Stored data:
■ ■ ■
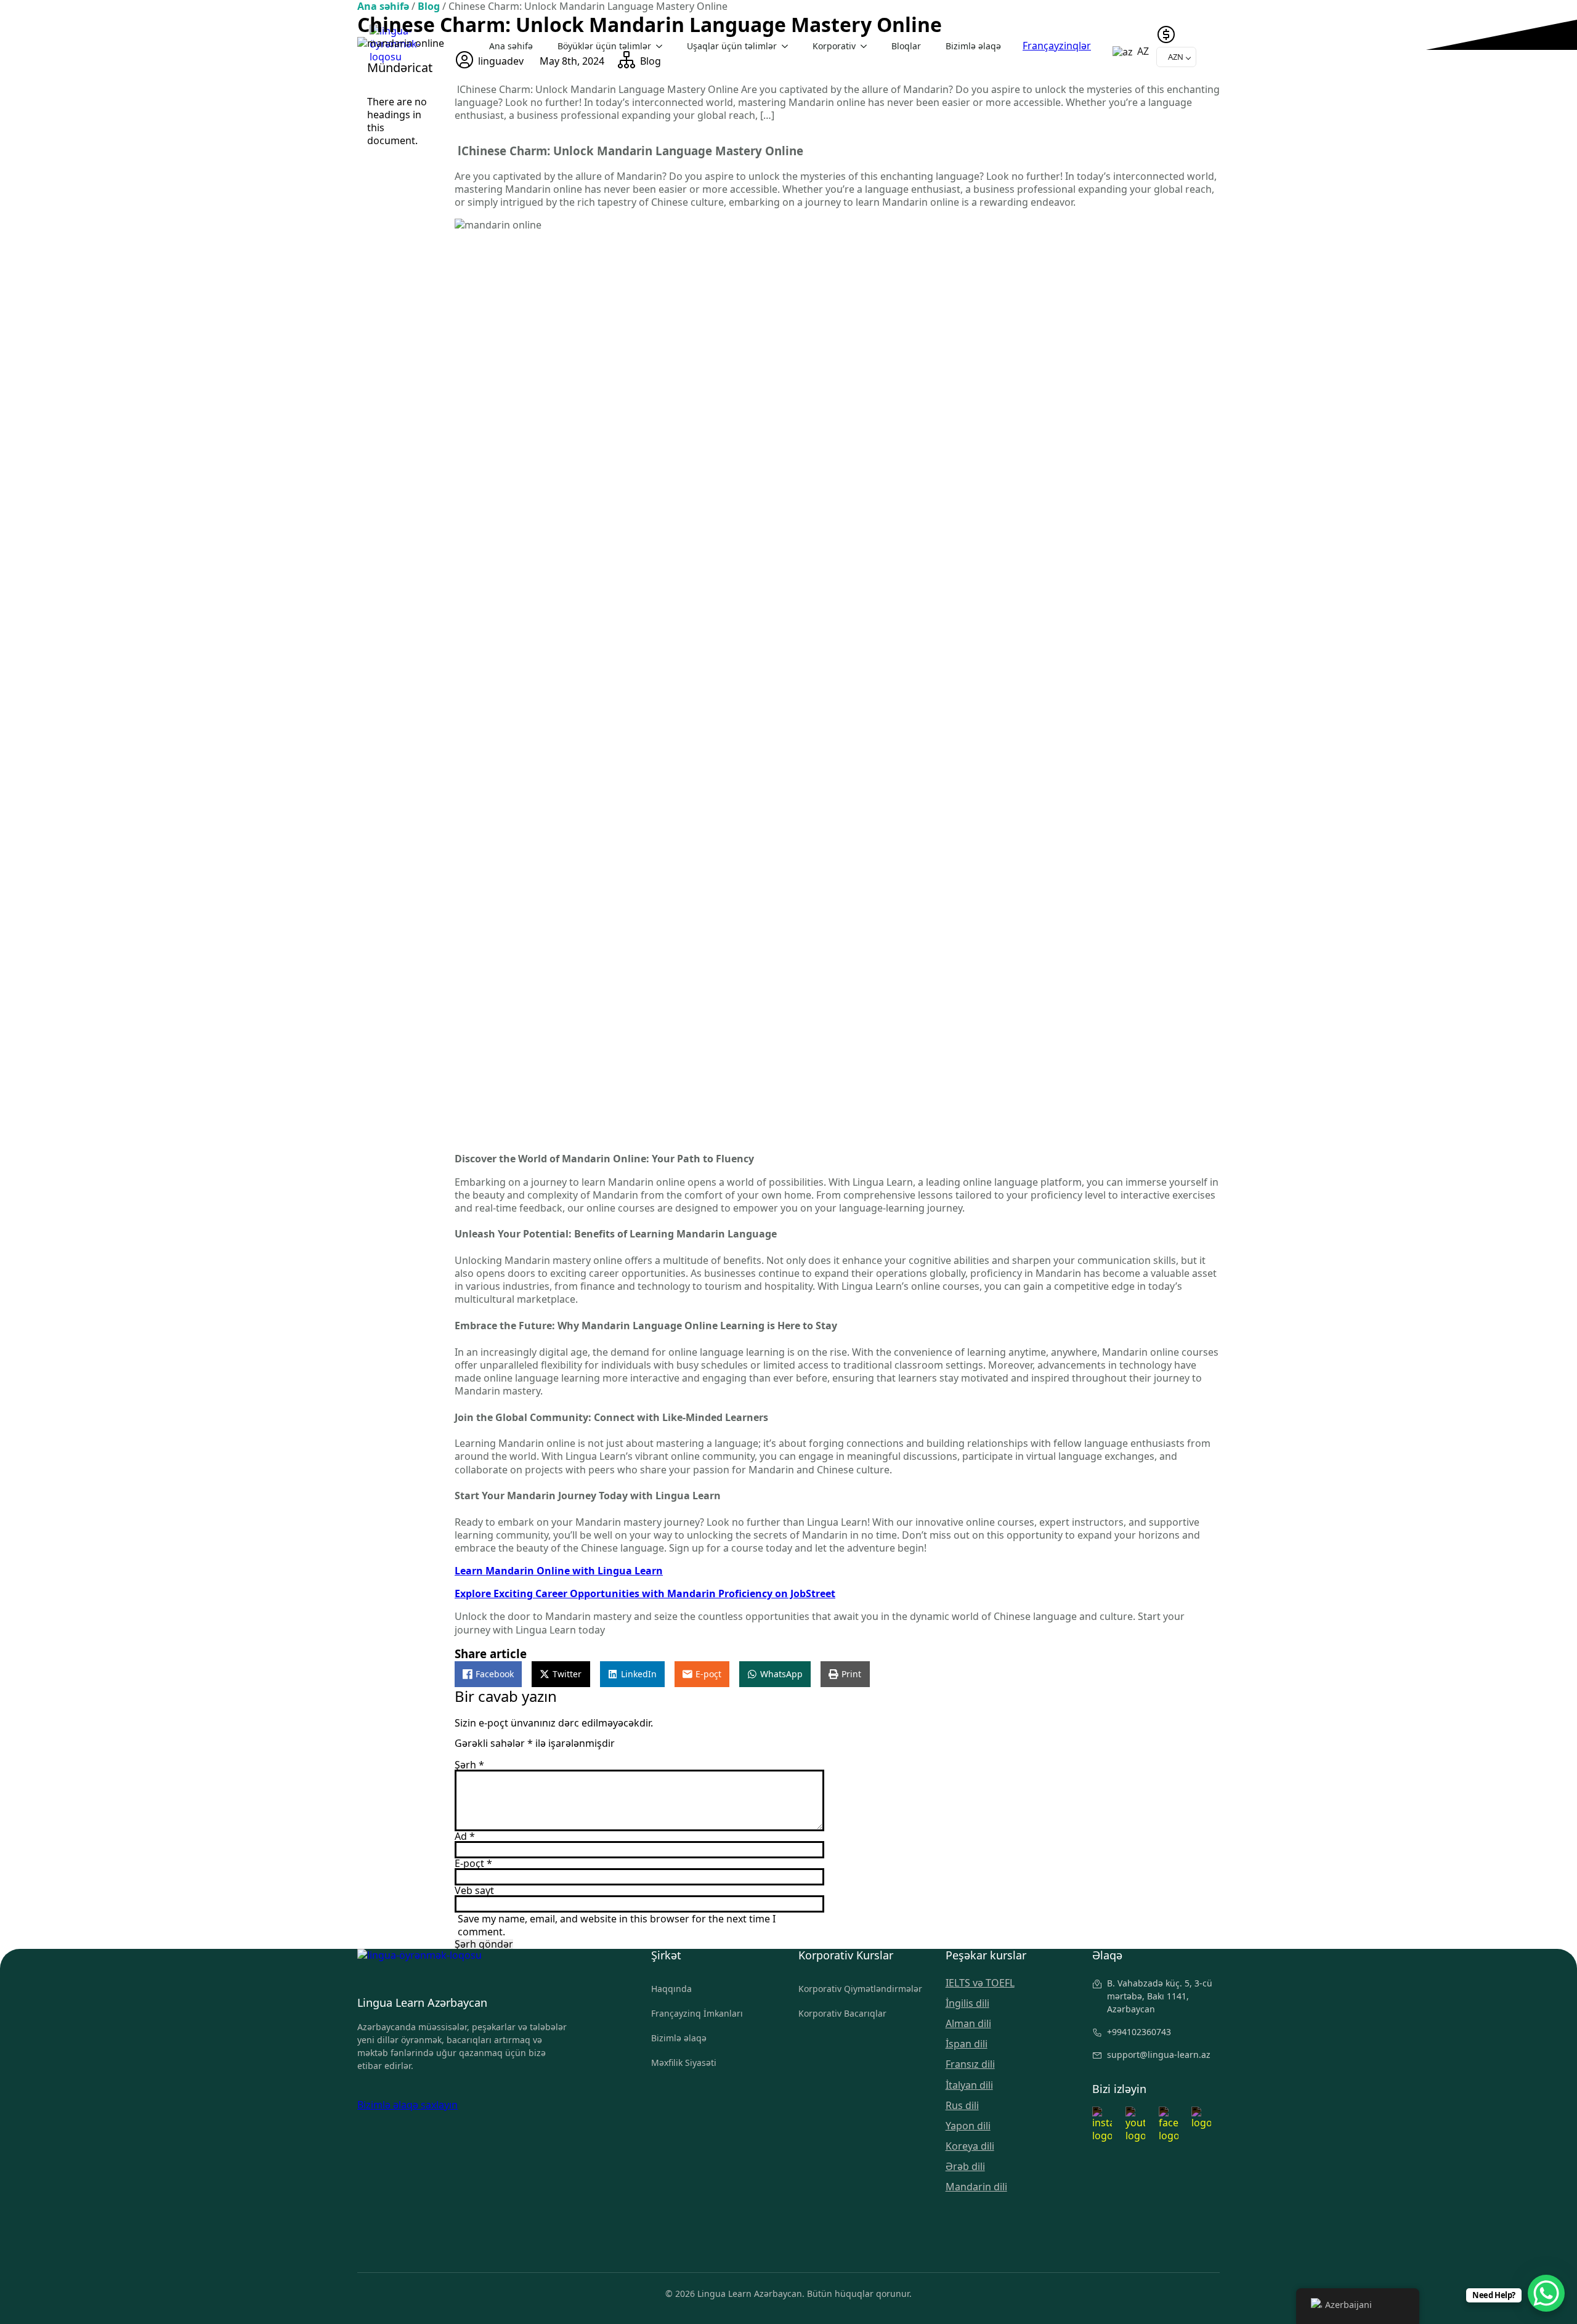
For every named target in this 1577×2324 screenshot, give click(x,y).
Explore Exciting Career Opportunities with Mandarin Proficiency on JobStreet (645, 1593)
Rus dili (962, 2105)
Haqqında (671, 1988)
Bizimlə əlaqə (679, 2038)
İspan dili (966, 2044)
■ ■ ■
▸ Description of the task
Could you output every record above exactly as written, leaving out the pictures?

▸ Problem solution
For every named target in this 1577×2324 screenshot, give click(x,y).
Explore Exciting Career Opportunities with Mandarin Proficiency on JobStreet (645, 1593)
Rus dili (962, 2105)
Haqqında (671, 1988)
Bizimlə əlaqə (679, 2038)
İspan dili (966, 2044)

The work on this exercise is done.